→ What to produce: Report each line of the data that includes the word "Materia".

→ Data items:
_____
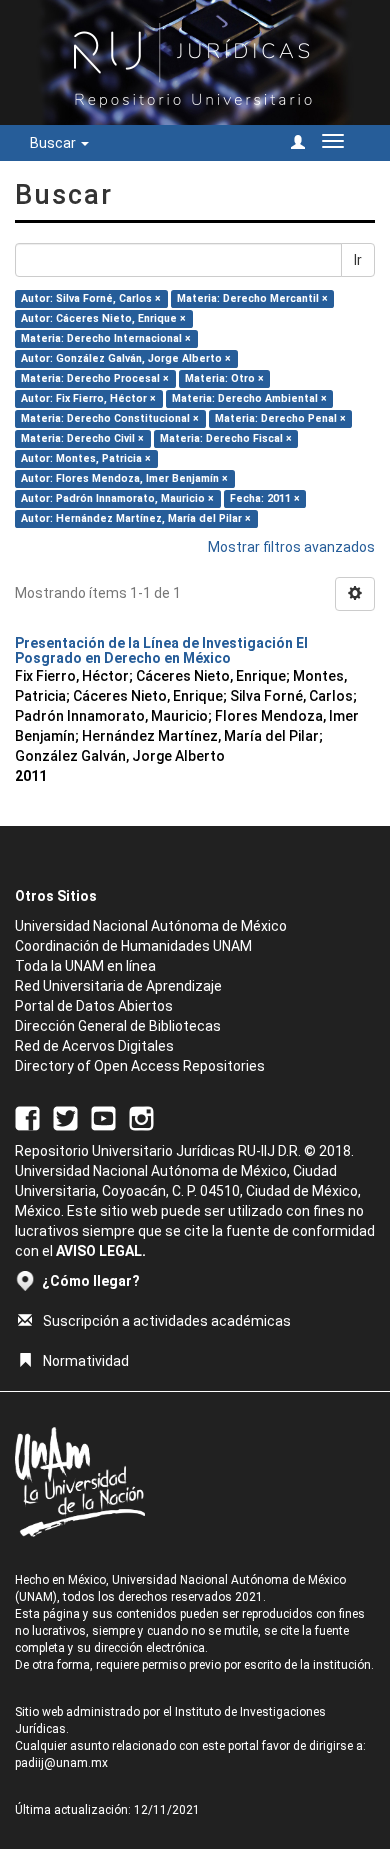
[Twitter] (65, 1118)
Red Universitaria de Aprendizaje (118, 986)
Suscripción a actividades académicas (167, 1321)
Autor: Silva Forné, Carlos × (91, 298)
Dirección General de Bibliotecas (118, 1026)
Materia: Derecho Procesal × (95, 378)
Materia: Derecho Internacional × (106, 338)
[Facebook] (27, 1118)
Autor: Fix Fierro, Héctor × (88, 398)
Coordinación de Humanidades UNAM (133, 946)
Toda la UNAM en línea (85, 966)
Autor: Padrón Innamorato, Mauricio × (117, 498)
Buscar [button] (54, 143)
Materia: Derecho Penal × (280, 418)
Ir (358, 260)
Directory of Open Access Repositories (140, 1066)
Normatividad (86, 1361)
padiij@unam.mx (61, 1763)
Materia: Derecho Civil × (82, 438)
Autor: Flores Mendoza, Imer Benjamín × (124, 478)
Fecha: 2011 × (265, 498)
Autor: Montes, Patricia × (86, 458)
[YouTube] (103, 1118)
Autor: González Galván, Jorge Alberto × (126, 358)
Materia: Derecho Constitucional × (110, 418)
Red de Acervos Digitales (94, 1046)
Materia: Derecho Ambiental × (249, 398)
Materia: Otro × (224, 378)
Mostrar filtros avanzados (291, 547)
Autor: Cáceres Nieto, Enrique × (103, 318)
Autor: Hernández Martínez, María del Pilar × (136, 518)
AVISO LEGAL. (101, 1251)
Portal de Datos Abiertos (94, 1006)
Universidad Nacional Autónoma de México (151, 926)
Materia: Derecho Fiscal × (226, 438)
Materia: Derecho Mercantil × (252, 298)
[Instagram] (141, 1118)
_____
→ Written response:
Materia: Derecho Procesal × (95, 378)
Materia: Derecho Internacional × (106, 338)
Materia: Derecho Penal × (280, 418)
Materia: Derecho Civil × (82, 438)
Materia: Derecho Constitucional × (110, 418)
Materia: Derecho Ambiental × (249, 398)
Materia: Otro × (224, 378)
Materia: Derecho Fiscal × (226, 438)
Materia: Derecho Mercantil × (252, 298)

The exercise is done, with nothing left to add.